What It Guards: The Story Behind the Coiled Protector

What It Guards: The Story Behind the Coiled Protector

Not everything powerful needs to be loud.

Some things protect quietly.
Watching. Waiting.

Holding something in place.


This piece centres around that idea.

A creature wrapped tightly around something fragile.
Something cracked.
Something that feels like it shouldn’t be exposed.


⚔️ A Creature That Doesn’t Let Go

At the centre of the image is a small dragon.

Coiled. Controlled. Intentional.

Its body wraps completely around a stone form, holding it close, almost shielding it from the outside world.

It isn’t aggressive.

It isn’t attacking.

It’s guarding.


🐉 The Object: Broken, But Not Lost

The stone it holds feels important.

Cracked across the surface.
Worn. Weathered.

It looks like something that has already been through damage.

Something that could easily fall apart if left unprotected.

And yet, it hasn’t.

Because something chose to stay.


👁️ Protection or Possession?

There’s a question running through this piece.

Is the dragon protecting it…
or refusing to let it go?

That tension matters.

Because the two can feel very similar.

Holding onto something tightly can come from:

  • care
  • fear
  • instinct
  • or control

And this piece sits somewhere in between all of those.


⚔️ The Idea Behind It

This artwork explores a quieter kind of strength.

Not dramatic.
Not explosive.

But constant.

The kind of strength that stays, even when something is damaged.

The kind that holds things together when they might otherwise break.


🎨 Creating the Piece: Building Form and Balance

Like most of the work in Art In The Land Of Dragons, this piece started as a simple sketch on an iPad.

The initial focus was on shape.

The curve of the dragon’s body had to feel natural, but also intentional.
Something that could wrap, hold, and contain.

From there, the piece was built digitally in Procreate.

Layer by layer:

  • clean line work to define the structure
  • base colours to separate the dragon from the stone
  • then shading and texture to create depth

References were used where needed, particularly for the anatomy and movement of the dragon’s body.

But the final design moves away from realism.

It’s simplified, slightly stylised, and focused more on clarity than complexity.


🎨 The Use of Contrast

The contrast in this piece does a lot of the work.

The bright green of the dragon stands out immediately.
Alive.
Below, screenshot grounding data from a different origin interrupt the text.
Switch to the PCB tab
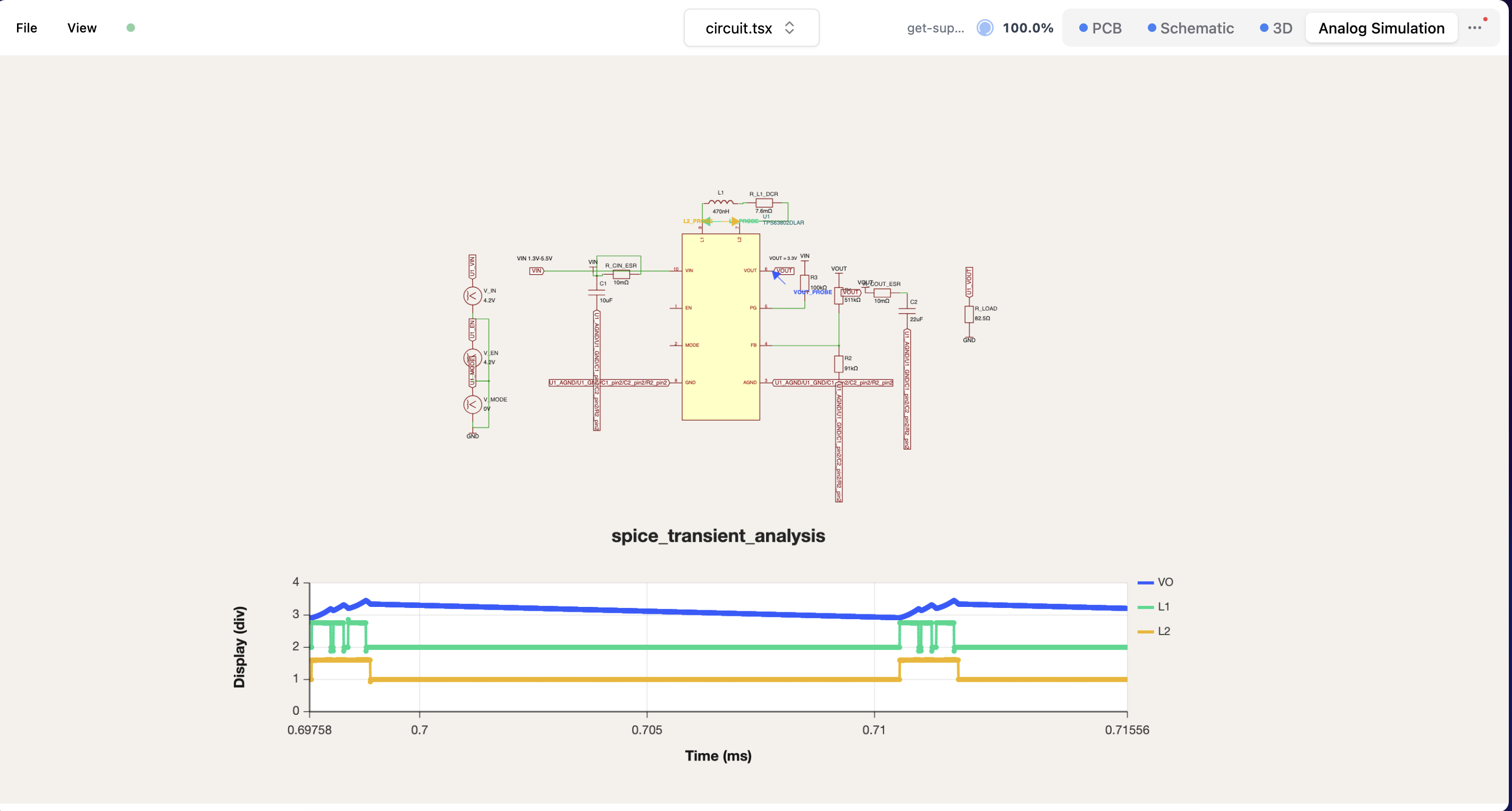 click(x=1100, y=28)
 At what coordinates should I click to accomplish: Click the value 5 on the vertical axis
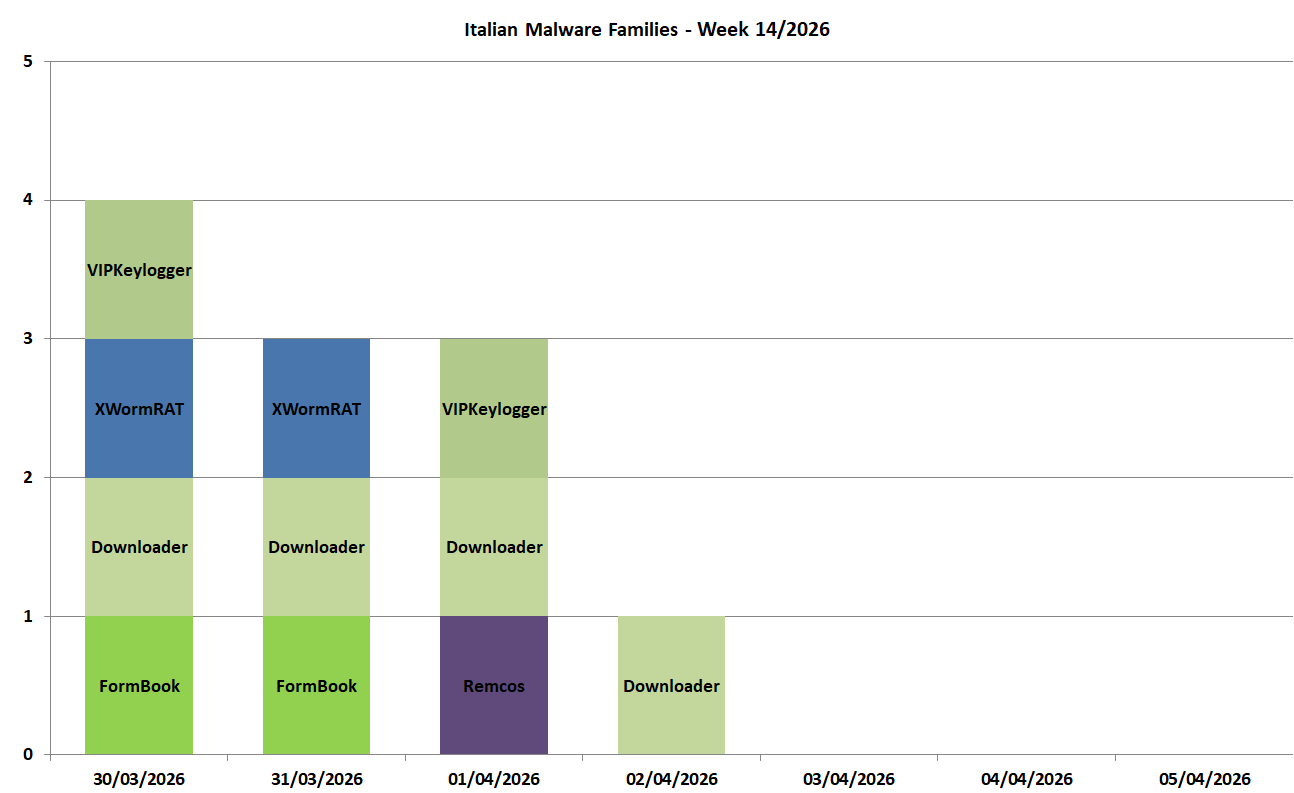28,62
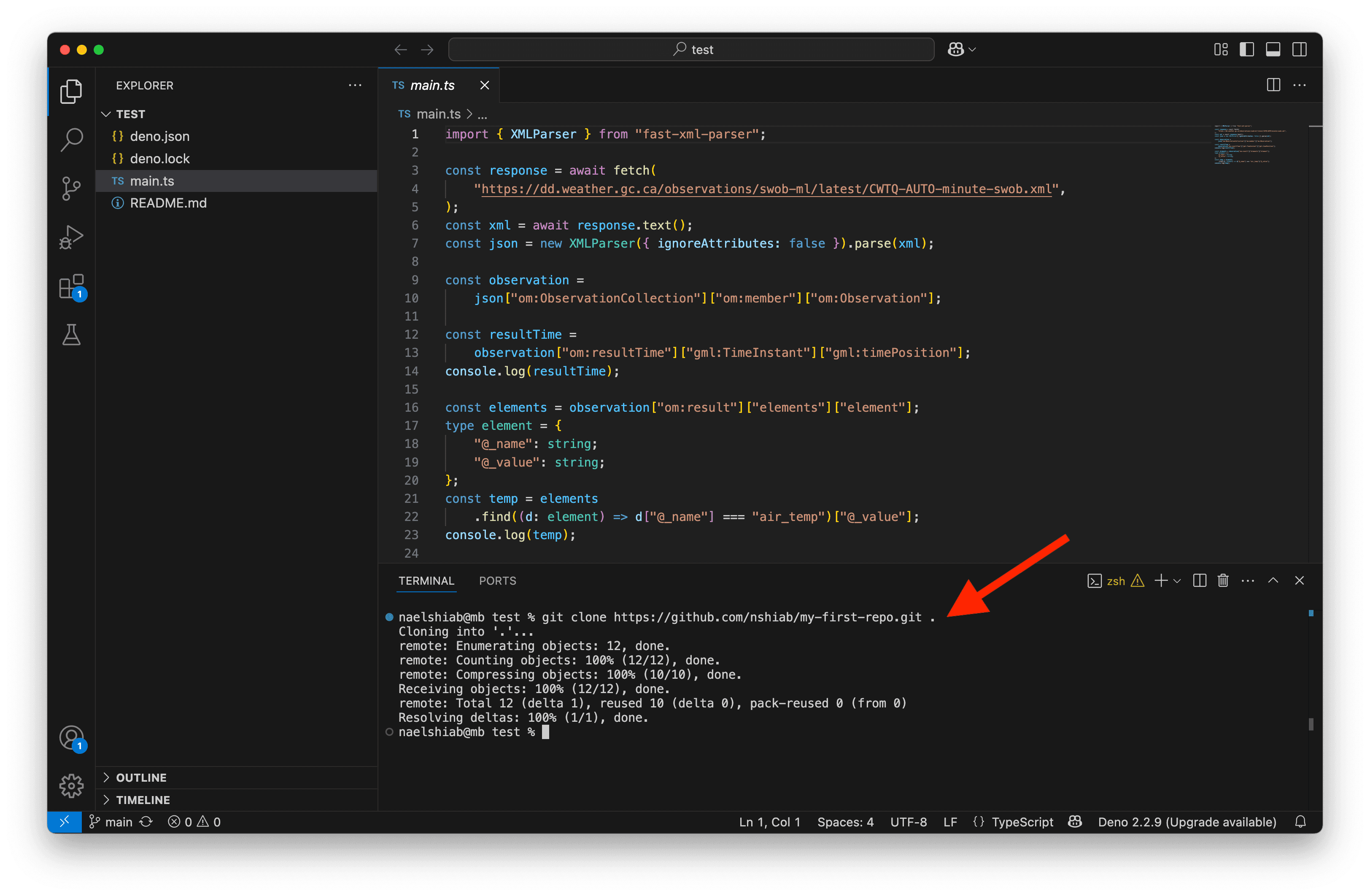Screen dimensions: 1370x896
Task: Click the notifications bell in status bar
Action: click(1300, 822)
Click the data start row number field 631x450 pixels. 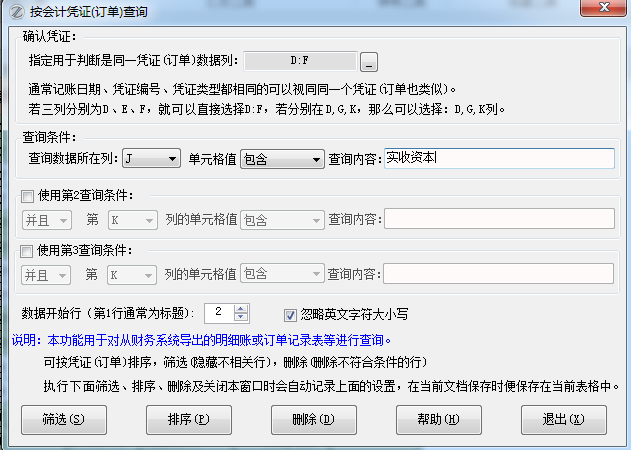(x=218, y=313)
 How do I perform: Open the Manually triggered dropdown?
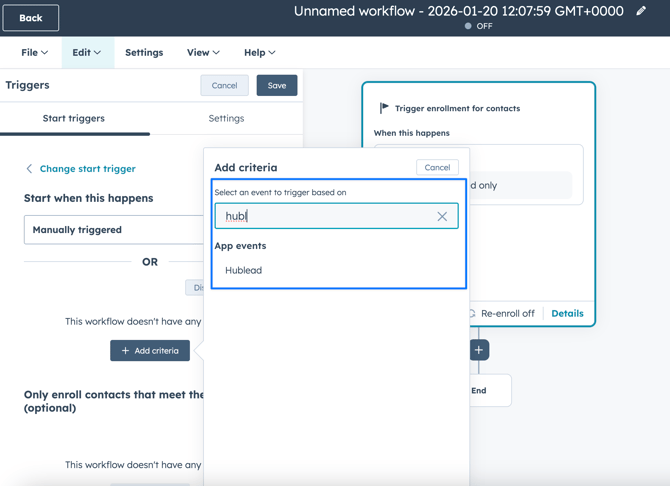point(114,230)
Present. Intentional.

Against that, the stone feels muted.
Heavy. Still. Damaged.

And behind it all, the darker circular form creates a sense of containment.

Almost like a boundary.

A space where this moment exists on its own.


🐲 A Small Piece of a Bigger World

Like other pieces in this collection, this isn’t a complete story.

It’s a fragment.

A moment taken from something larger.

The dragon exists within the world of the Land of Dragons, but what it guards, and why, is left open.

That space is intentional.


⚔️ A Final Thought

Not everything that holds something tightly is trying to control it.

Sometimes it’s trying to protect it.

Sometimes it doesn’t know the difference.


If this piece makes you pause, or question what you’re looking at, then it’s doing exactly what it was designed to do.